Verburg and colleagues conducted a prospective randomized controlled study of minimally invasive total knee arthroplasty (TKA) performed in 50 adult patients with a mini mid-vastus approach and compared the patients to 50 adults who underwent TKA with a conventional approach. Surgeons used the NextGen LPS Hi Flex prosthesis (Zimmer; Warsaw, Ind., USA) in both groups.

CT scan of the proximal tibia
Investigators took this CT scan of the proximal tibia 2 mm distal of the prosthesis, which shows the cement remnants and the overhang of the tibia component on both the medial and lateral sides. These features were not visible on a conventional anteroposterior or lateral radiograph.

Image: Verburg H

Two experienced orthopaedic surgeons performed the surgeries between August 2007 and June 2009 in patients with similar ages and body mass index. Intraoperatively they used a tourniquet and Palacos cement with gentamicin (Zimmer) in both groups, Verburg said.

Learning curve

Before the study began, both surgeons completed cadaver work to familiarize themselves with the mini mid-vastus approach.

“Hereafter, they had a clinical learning curve of at least 50 procedures each in the year before starting the comparative study,” Verburg told Orthopaedics Today Europe.

The skin incision in the minimally invasive surgery (MIS) group was an average of 12.4 cm long.

“The vastus medialis muscle was split, with a mean length of 2.8 cm, in line with its fibers. A rip frequently appears increasing the size of the vastus incision, with a mean [length] of 0.6 cm at the end of the operation,” Verburg said during his presentation.

The conventional group had significantly longer skin incisions of 14.9 cm average.
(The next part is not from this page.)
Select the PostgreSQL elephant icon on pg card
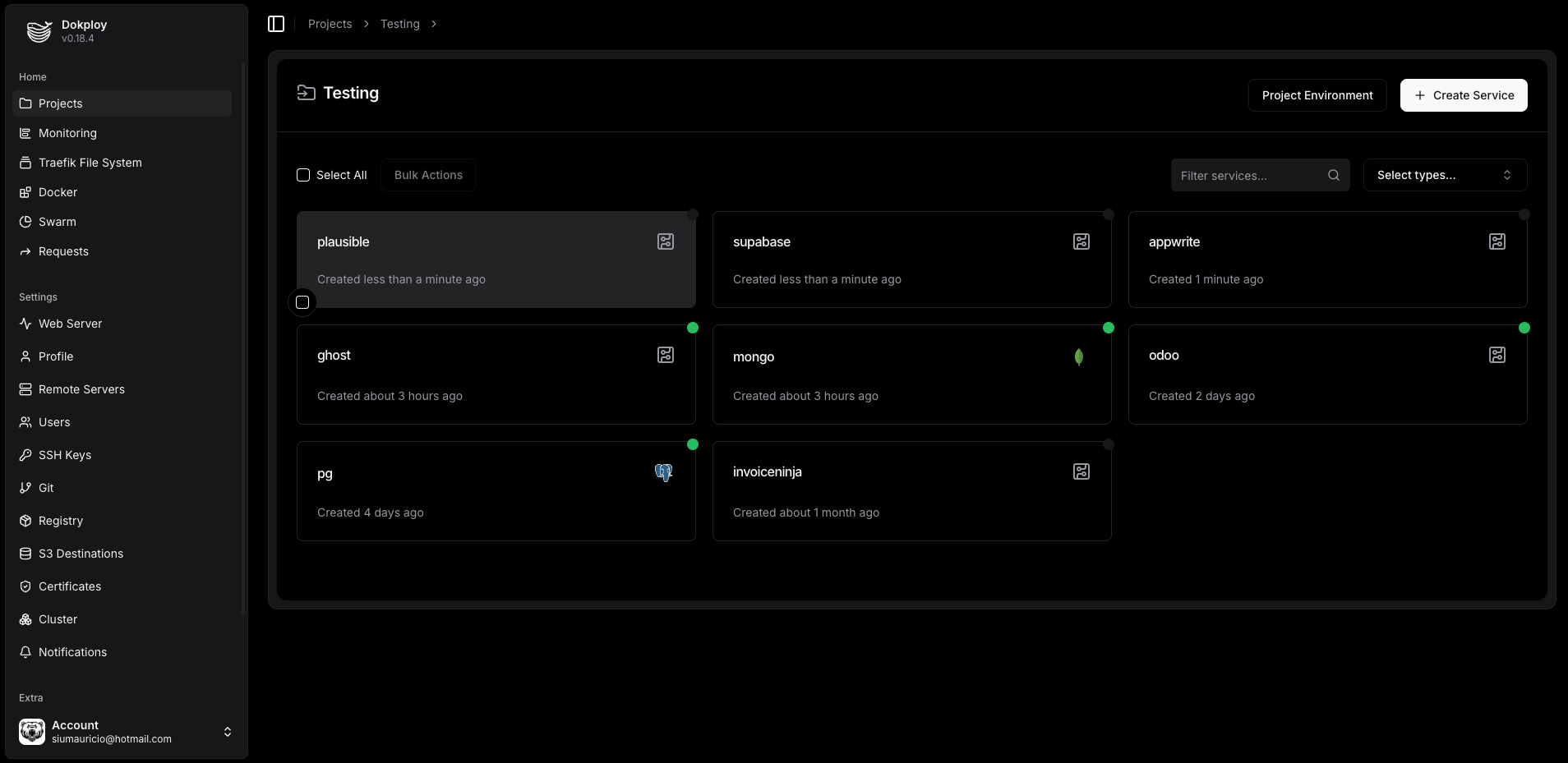 665,471
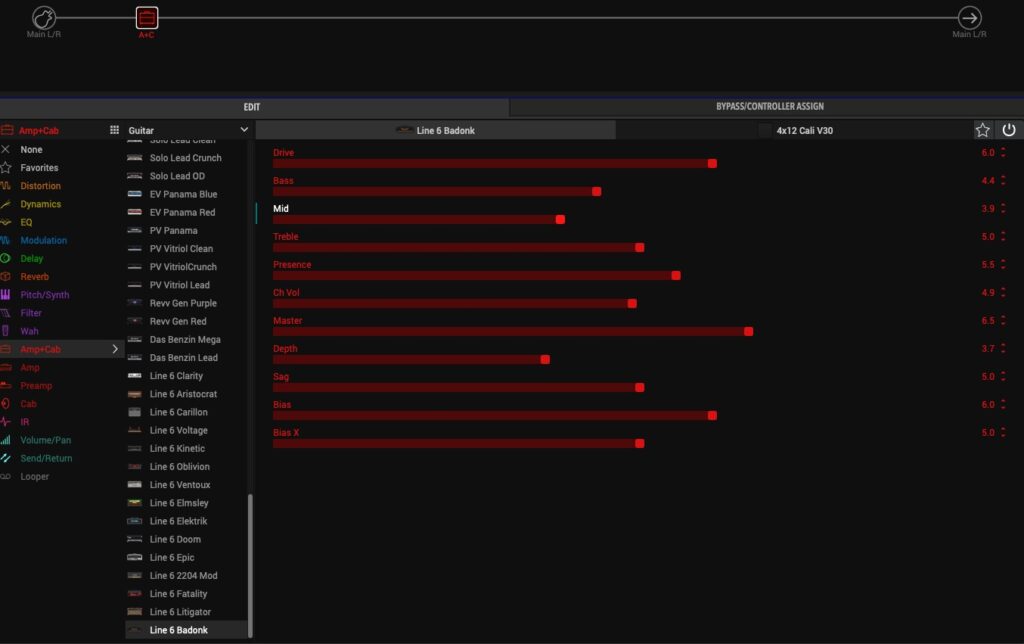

Eight patients in the conventional group and one patient in the MIS group required a lateral parapatellar release.

Differences that mattered

The surgery time in the MIS group was 86 minutes vs. 80 minutes in the conventional group, a difference that was statistically significant.

“Complications during operations were seen in three patients, all in the minimal invasive group,” Verburg said.

Radiographic follow-up showed no significant differences in tibial or femoral component slope or position with either approach. In both groups radiographs revealed one instance each of grade 3 femoral prosthesis notching, he said.

“We stopped with the mini mid-vastus approach after the study was finalized and the results from the 1-year follow-up were known,” Verburg told Orthopaedics Today Europe. The surgeons now limit their use of this MIS TKA approach to patients who want a smaller scar, but the investigators always explain to these patients all the disadvantages and possible complications of MIS TKA before proceeding with surgery, Verburg said. – by Susan M. Rapp

Disclosure: Verburg has no relevant financial disclosures.